# Men's Veet Hair Removal cream



## meavy (Jul 30, 2010)

Have you read the reviews for this product on www.amazon.co.uk ??

What some blokes are prepared to do to please a lady


----------



## Penquin (Oct 15, 2007)

Your link only goes to Amazon UK

try this one which should take you right to the heart of the matter, the reviews are brilliant......

Veet Men's Hair Removal Cream

Enjoy,

Dave


----------



## bognormike (May 10, 2005)

Now that's a link worth putting up! 
Seen it before, but the write-ups still bring tears to my eyes, and not just because I was laughing so much! 
It could have been one of Pusser's little mishaps..... :lol:


----------



## rosalan (Aug 24, 2009)

It could still be better than those hair removing sticky strips :lol: :lol: :lol: 

I have made a note in my summer diary!

Alan


----------



## aldra (Jul 2, 2009)

where is the hair you are removing Alan????

personally I like bit of MAN hair :lol: :lol: 

aldra :lol:


----------



## bognormike (May 10, 2005)

maybe he's going for a brazilian? 8)


----------



## rosalan (Aug 24, 2009)

It keeps getting trapped in the door as it closes Sandra

Alan


----------



## aldra (Jul 2, 2009)

Opps painful :lol: 

it's awhile since Alberts got trapped in the door :lol: :lol: 

Ah well memories :lol: 

Aldra


----------



## rosalan (Aug 24, 2009)

:lol: :lol: :lol: :lol: :lol: :lol: :lol: :lol: 

Alan


----------



## Kaytutt (Feb 5, 2013)

8O


----------



## barryd (May 9, 2008)

aldra said:


> personally I like bit of MAN hair :lol: :lol:
> 
> aldra :lol:


Ill cancel that back, crack and sack wax tomorrow then shall I? 8O


----------



## rosalan (Aug 24, 2009)

Nah' go for it. A woman likes nothing better than a man in pain.
Anyhow, I'd like you to test the process out for me.
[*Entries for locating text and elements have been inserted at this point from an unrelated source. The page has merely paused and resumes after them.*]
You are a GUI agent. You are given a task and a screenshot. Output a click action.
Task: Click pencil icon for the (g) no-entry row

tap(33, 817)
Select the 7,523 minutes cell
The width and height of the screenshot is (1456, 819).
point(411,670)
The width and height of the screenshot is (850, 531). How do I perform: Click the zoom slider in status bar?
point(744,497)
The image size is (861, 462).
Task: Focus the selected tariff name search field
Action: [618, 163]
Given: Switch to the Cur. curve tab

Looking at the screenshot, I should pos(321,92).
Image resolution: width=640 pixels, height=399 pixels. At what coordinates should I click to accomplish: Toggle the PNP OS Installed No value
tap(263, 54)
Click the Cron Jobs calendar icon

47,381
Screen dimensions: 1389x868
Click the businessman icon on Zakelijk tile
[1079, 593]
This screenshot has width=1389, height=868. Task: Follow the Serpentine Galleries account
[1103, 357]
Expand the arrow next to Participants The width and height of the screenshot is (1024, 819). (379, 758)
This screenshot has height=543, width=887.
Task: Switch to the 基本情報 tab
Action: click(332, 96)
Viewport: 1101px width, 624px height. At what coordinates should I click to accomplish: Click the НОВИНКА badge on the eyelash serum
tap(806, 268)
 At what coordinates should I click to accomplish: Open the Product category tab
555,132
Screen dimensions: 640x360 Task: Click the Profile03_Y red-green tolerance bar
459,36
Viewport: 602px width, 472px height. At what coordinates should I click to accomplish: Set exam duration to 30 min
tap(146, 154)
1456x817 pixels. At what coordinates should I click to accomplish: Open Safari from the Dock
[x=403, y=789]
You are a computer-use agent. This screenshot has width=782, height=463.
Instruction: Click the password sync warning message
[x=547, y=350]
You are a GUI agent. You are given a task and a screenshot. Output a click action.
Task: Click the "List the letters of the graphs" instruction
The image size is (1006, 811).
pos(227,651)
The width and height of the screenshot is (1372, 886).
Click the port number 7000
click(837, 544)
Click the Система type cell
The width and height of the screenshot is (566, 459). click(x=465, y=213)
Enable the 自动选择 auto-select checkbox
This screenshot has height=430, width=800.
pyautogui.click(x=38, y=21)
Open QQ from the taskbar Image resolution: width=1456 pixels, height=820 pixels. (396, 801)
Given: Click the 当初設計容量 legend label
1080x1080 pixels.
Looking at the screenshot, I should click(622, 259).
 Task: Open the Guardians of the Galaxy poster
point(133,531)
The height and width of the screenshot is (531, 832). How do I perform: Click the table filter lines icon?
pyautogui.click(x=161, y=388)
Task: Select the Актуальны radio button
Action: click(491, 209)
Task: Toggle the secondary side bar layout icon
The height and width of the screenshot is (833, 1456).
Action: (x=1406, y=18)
I'm a bit of a Nancy when it comes to pain myself.

Alan


----------



## Pudsey_Bear (Sep 25, 2008)

No way José, I like my hair just where it is, could do wiv more on me bonce though, getting a bit chilly up there.


----------



## Kev1 (Apr 4, 2011)

Wow
Just nearly died laughing
Sue was rolling with laughter as well
Brilliant write ups


----------



## Matchlock (Jun 26, 2010)

Here is another Amazon product with good reviews

http://tinyurl.com/nprlvto


----------



## rosalan (Aug 24, 2009)

Amazon seemingly has hidden depths!

Alan


----------



## listerdiesel (Aug 3, 2012)

Seen those Veet reviews before, but I've been sat here in tears of laughter after only the first three, I daren't look at any more!

Peter


----------